Monica Rodier, une commerçante ambulante chevronnée !

Monica Rodier, une commerçante ambulante chevronnée !

Pour Monica Rodier, les marchés sont une affaire de famille. Fille d’un père marchand, cette commerçante ambulante a repris le flambeau et vend désormais des montres sur de nombreux marchés puydômois.


« Quand on n’a pas de diplôme, ce n’est pas évident de trouver un emploi », telle est la raison de Monica Rodier pour avoir monté son affaire. Jusqu’à ses 29 ans, elle a travaillé au côté de ses parents qui possèdent « un stand de musique ». Véritable chevronnée du monde marchand, cette jeune femme décide en 2001 d’être à son tour commerçante ambulante.

« Le montage du projet s’est fait très rapidement en l’espace d’un mois. ». La formation proposée par la Chambre de Commerce lui a permis de développer ses connaissances en vente et comptabilité. Une fois passées les formalités administratives – enregistrement au registre du commerce, souscription d’une assurance professionnelle, etc. –, il a fallu tout gérer de front pour que l’activité puisse commencer. « Mon conjoint m’a aidé financièrement pour acheter la camionnette et mes premières marchandises. ».

Comme la grande majorité des marchands, cette commerçante se fournit auprès des grossistes d’Aubervilliers (Paris). « On monte à plusieurs avec un petit camion et cela nous permet de réduire les frais de péage et le gasoil ».

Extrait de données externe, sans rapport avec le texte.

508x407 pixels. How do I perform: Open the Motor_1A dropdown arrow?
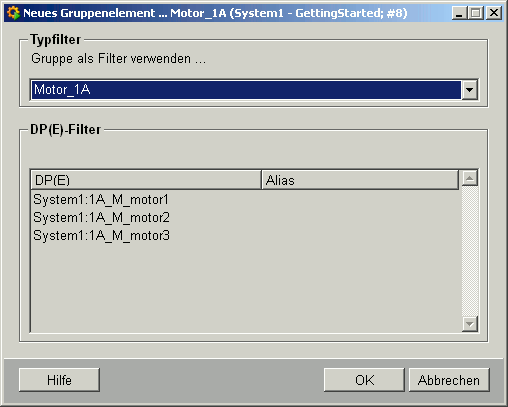pyautogui.click(x=469, y=90)
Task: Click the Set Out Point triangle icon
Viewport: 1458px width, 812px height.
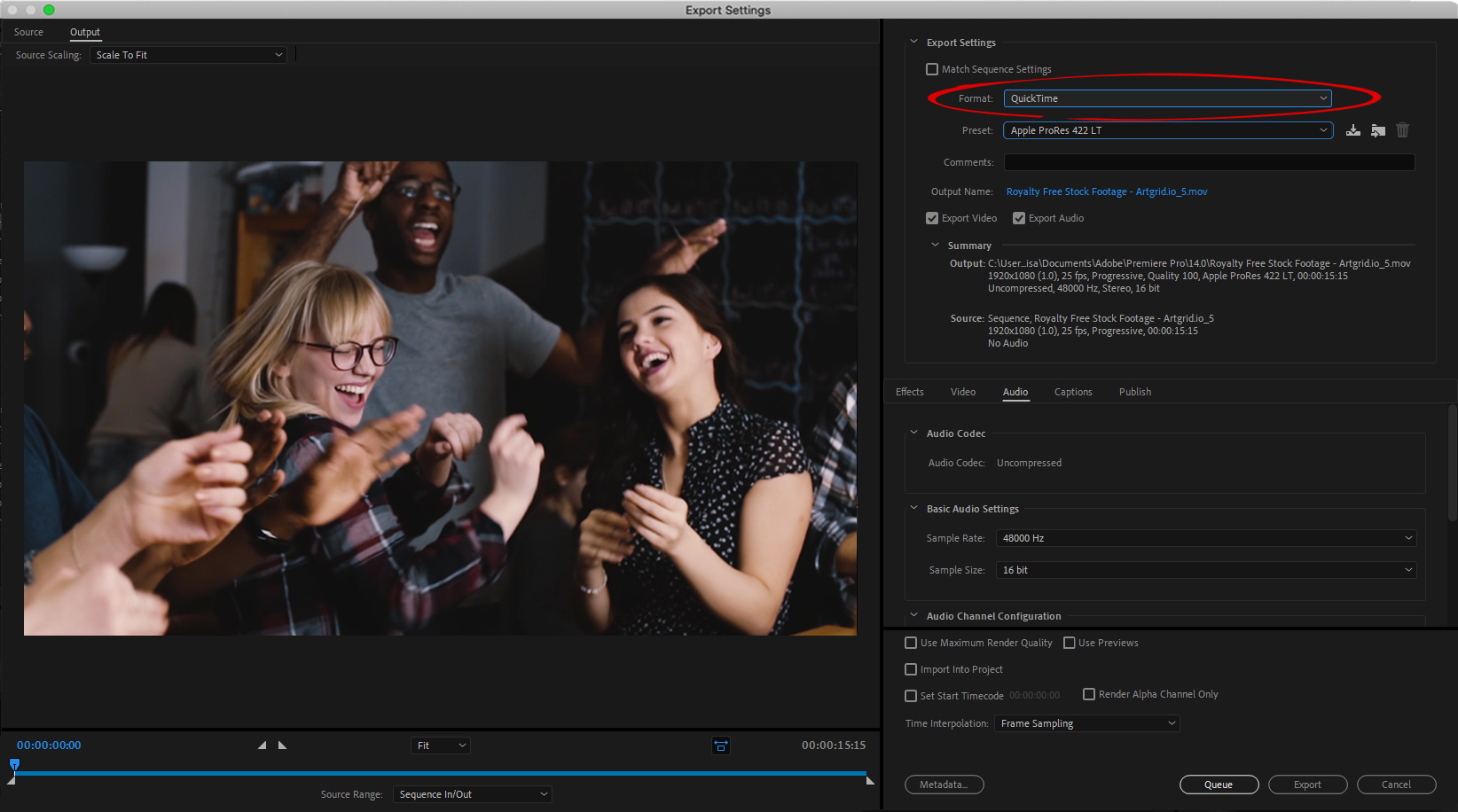Action: pos(283,746)
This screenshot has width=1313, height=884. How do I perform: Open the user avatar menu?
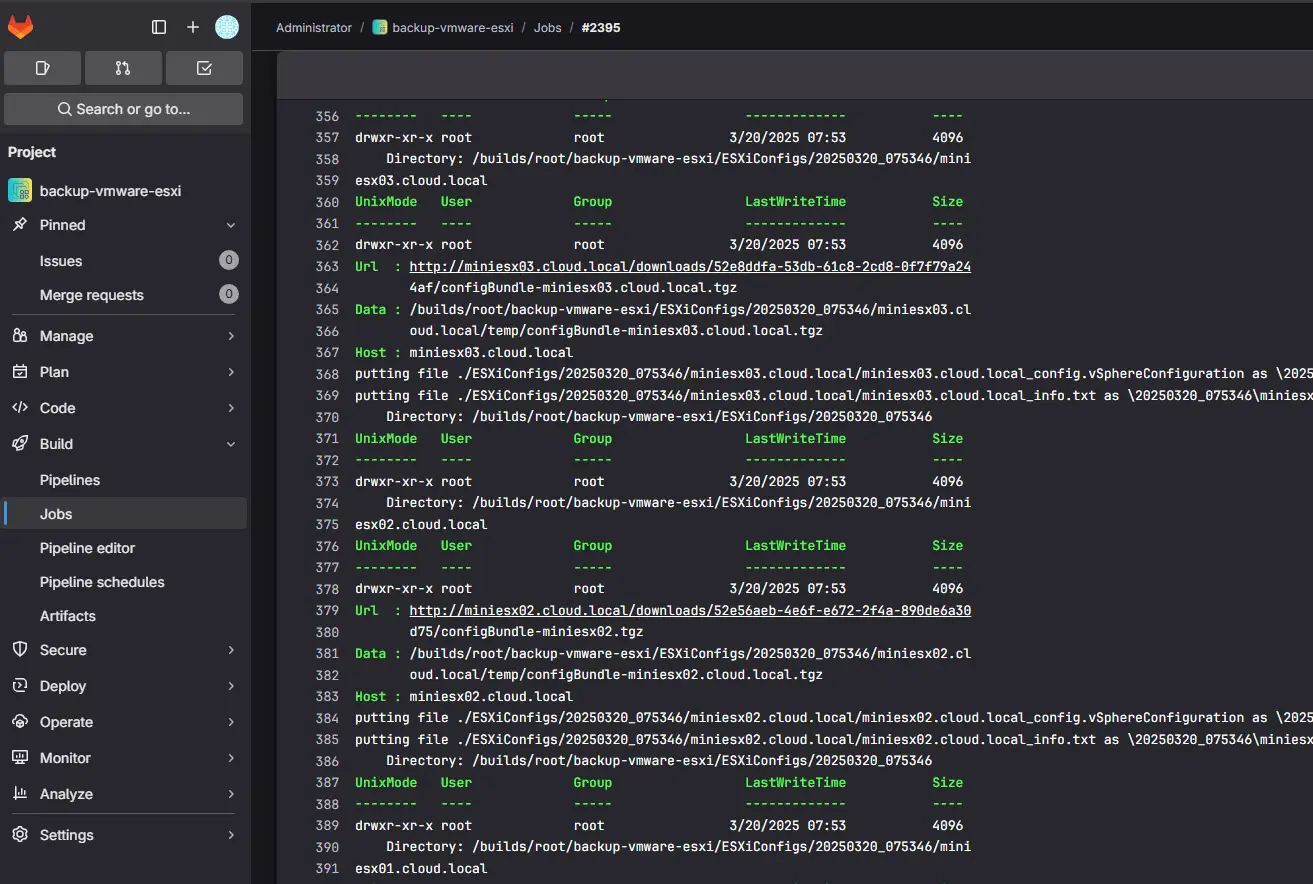[227, 27]
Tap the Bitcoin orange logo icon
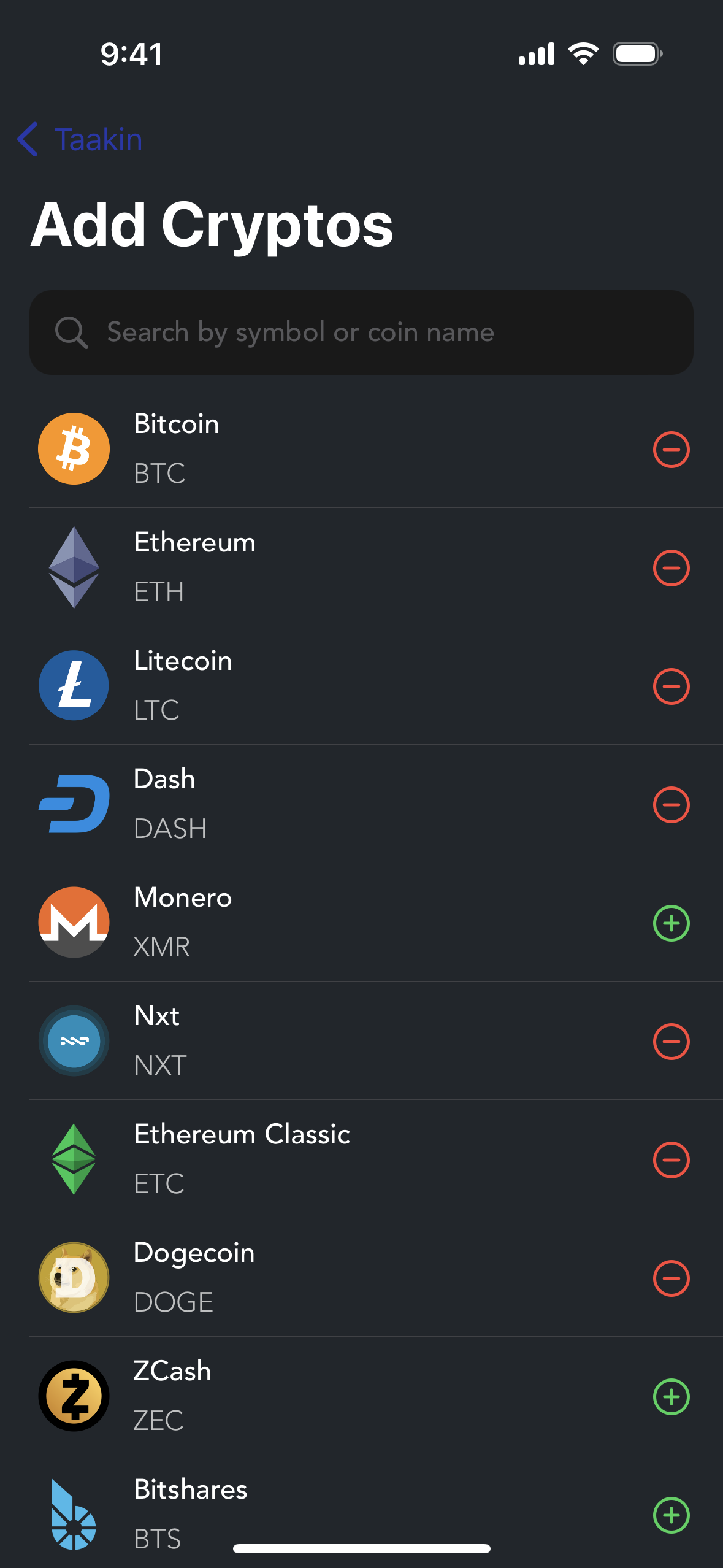This screenshot has width=723, height=1568. click(x=74, y=449)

Les jours se suivent et ne se ressemblent pas puisque les ventes varient d’un jour à l’autre : « Le monde du marché c’est vraiment aléatoire. Des fois, on va super bien bossé et d’autres fois, on ressent un peu plus la crise ». C’est sur l’amabilité de ses clients que repose toute sa motivation. « Je me suis fait une clientèle vraiment agréable. J’aime cette convivialité que l’on retrouve sur les marchés ».

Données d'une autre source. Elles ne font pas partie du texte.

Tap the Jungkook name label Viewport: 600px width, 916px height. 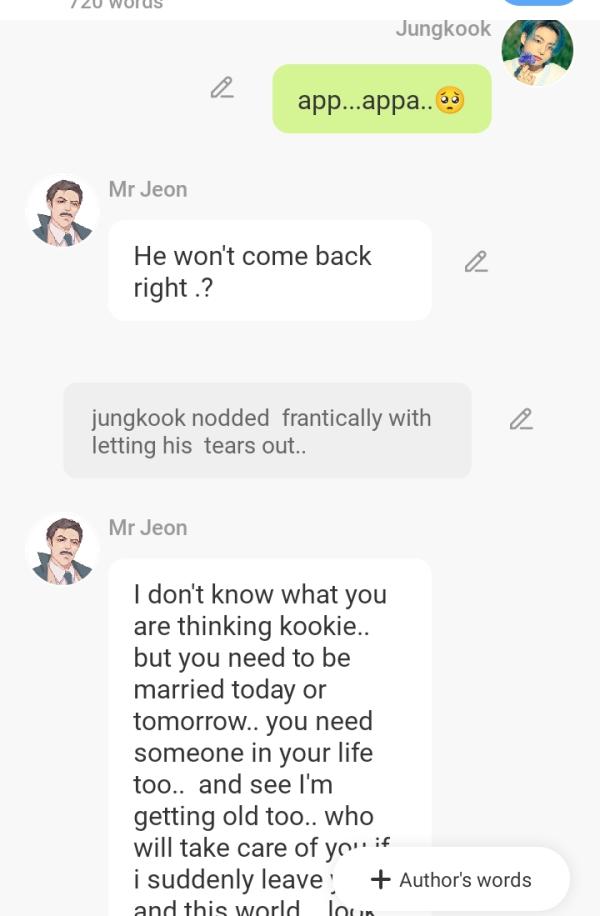(x=443, y=29)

Monica Rodier se fait connaitre grâce au bouche-à-oreille : « Comme je suis connue sur la région, les gens viennent me voir sur mon stand à Aubière, Billom, Issoire, etc. Vendre des montres m’a permis de toucher un public plus large puisque mes bijoux sont destinés à tous : hommes, femmes et enfants. J’aurai bien aimé monter ma propre boutique d’accessoires de mode soit sur Clermont-Ferrand, Issoire ou Champeix. Mais dans l’ensemble je suis vraiment contente de moi, même si ce n’est pas toujours évident ».